Monday, October 3, 2011

Goodbye Jax!

In just four days we'll be leaving Jacksonville.


I can't believe it.


As much as we complain about it, I know we're going to miss it. 


This is where we met, where we fell in love. It's also where we met some amazing friends and had the experience of a lifetime. So many memories here. It's hard to say goodbye.


When I moved here, I wasn't sure what life held in store for me. I never could have dreamed of what happened. I was hopeful that I'd come here, make friends, get some good doctors, and feel like my life was moving forward in one way or another. It felt like my life was on pause for so long and I was eager to do something, anything to see some positive changes occur. 


But honestly - I felt like I was being pulled here. There are so many things that could've prevented me from getting here. When I look back, even I realize it was kind of a crazy thing to do. Nobody back home was encouraging me to go. I could tell most of my family thought it was going to result in disaster. I was scared. I was moving to a city I'd never even been to. At the time I was so sick and weak and I remember wondering how I'd even make it through the airport, nonetheless how I was going to manage a move.


Ironically enough I'm laying here wondering the same thing about this next chapter in my life!


The big difference now is that I'm not leaving everything behind in Jacksonville-


My soul mate, my future husband, is coming along with me! 

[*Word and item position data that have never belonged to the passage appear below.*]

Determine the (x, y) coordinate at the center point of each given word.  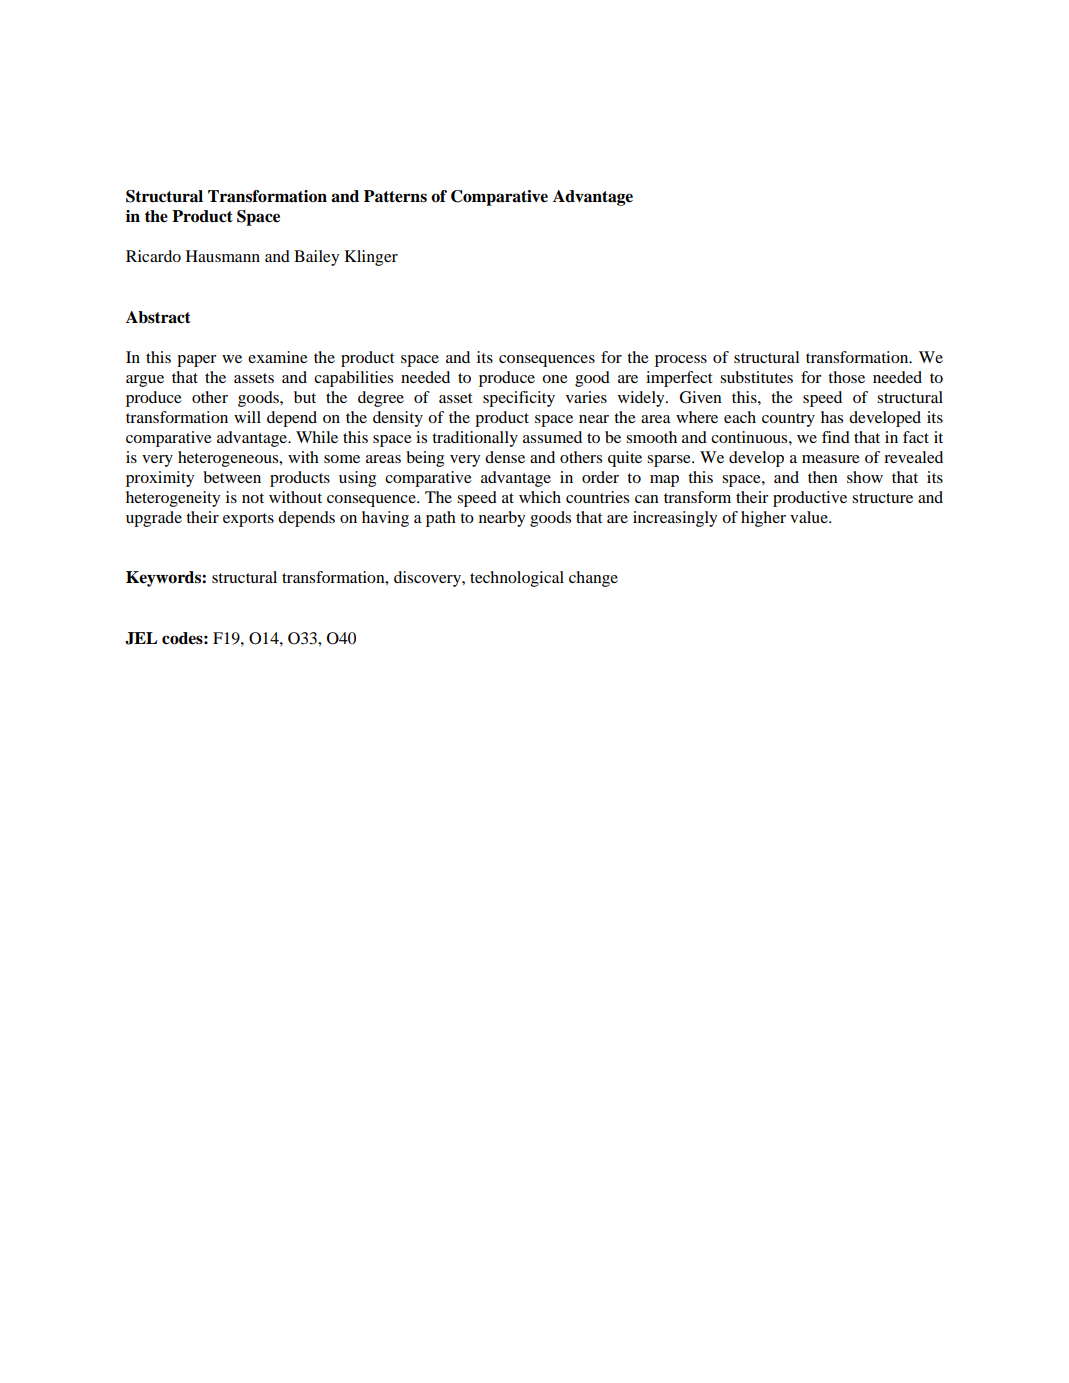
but (305, 397)
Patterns (395, 196)
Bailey (316, 258)
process (681, 361)
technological (517, 579)
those (846, 377)
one (555, 379)
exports (248, 520)
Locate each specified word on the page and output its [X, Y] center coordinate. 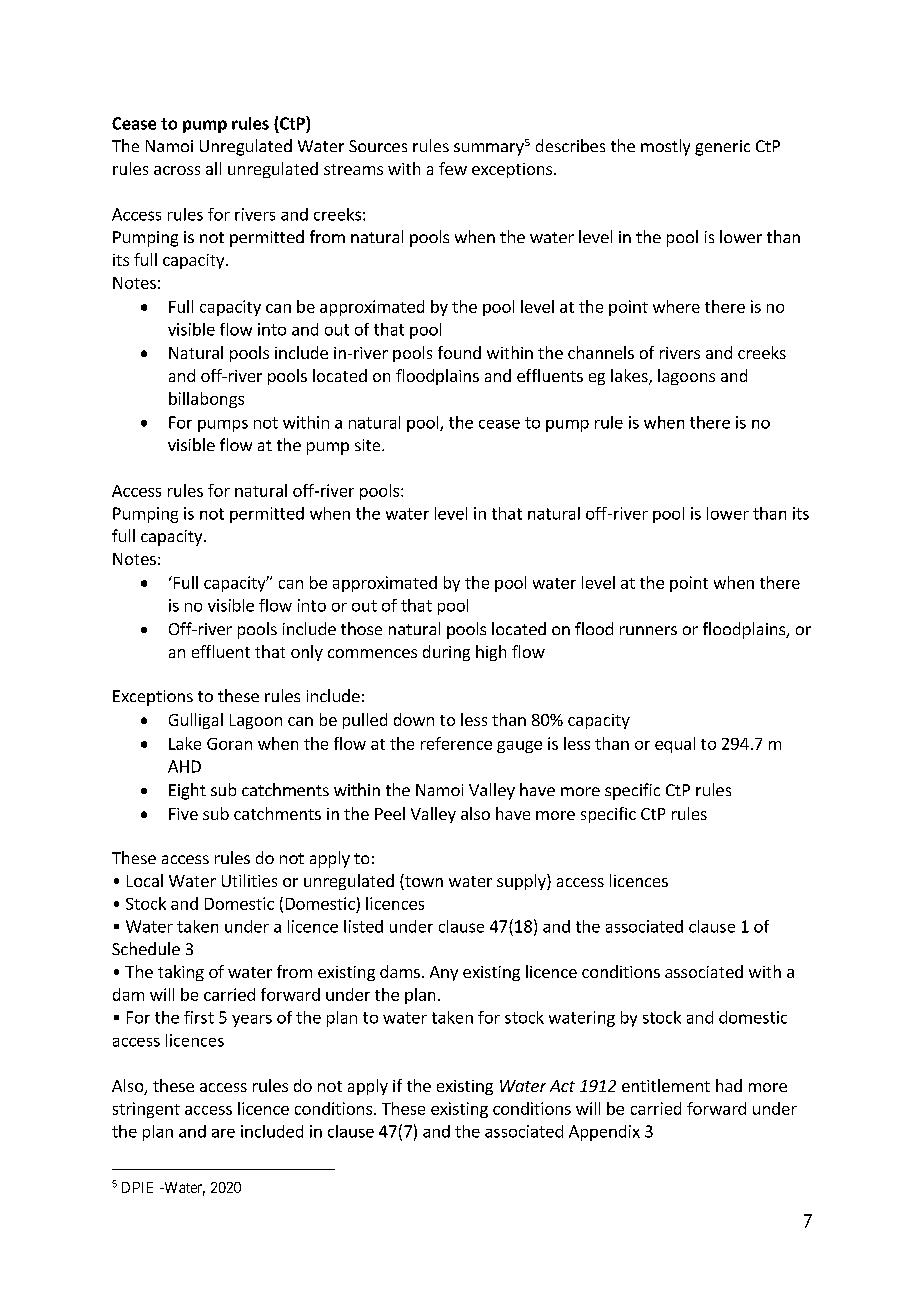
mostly [665, 147]
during [446, 653]
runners [648, 630]
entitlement [666, 1085]
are [223, 1133]
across [177, 170]
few [453, 168]
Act [562, 1086]
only [307, 653]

Aahh, I am forever grateful for this city and for all of the people and circumstances that lead me here.  Words cannot describe. In fact, I have never been able to find the appropriate words to describe our love story or my feelings for him. From the very beginning, I could not accurately describe the draw I felt towards him - the way I looked out the window, saw him, and instantly felt like I wanted to be closer to him.


The excitement and butterflies that I felt when he first said to me, "There's not a thing I don't like about you." That second in time when I knew he was going to tell me how he felt and I could not wait to let him know I felt it too. 


We were sitting on a curb in this very apartment complex; both of our hearts racing (feeling weaker by the minute because of POTS!). I remember the look on his face during that moment in time when we both knew it could be the beginning of something really special, the way we walked around hand in hand.  I was weak and dizzy, but could not have been happier.


It was like the moon and the stars were lit up just for us....


And now, we're off to the next chapter of our adventure! North Carolina, here we come!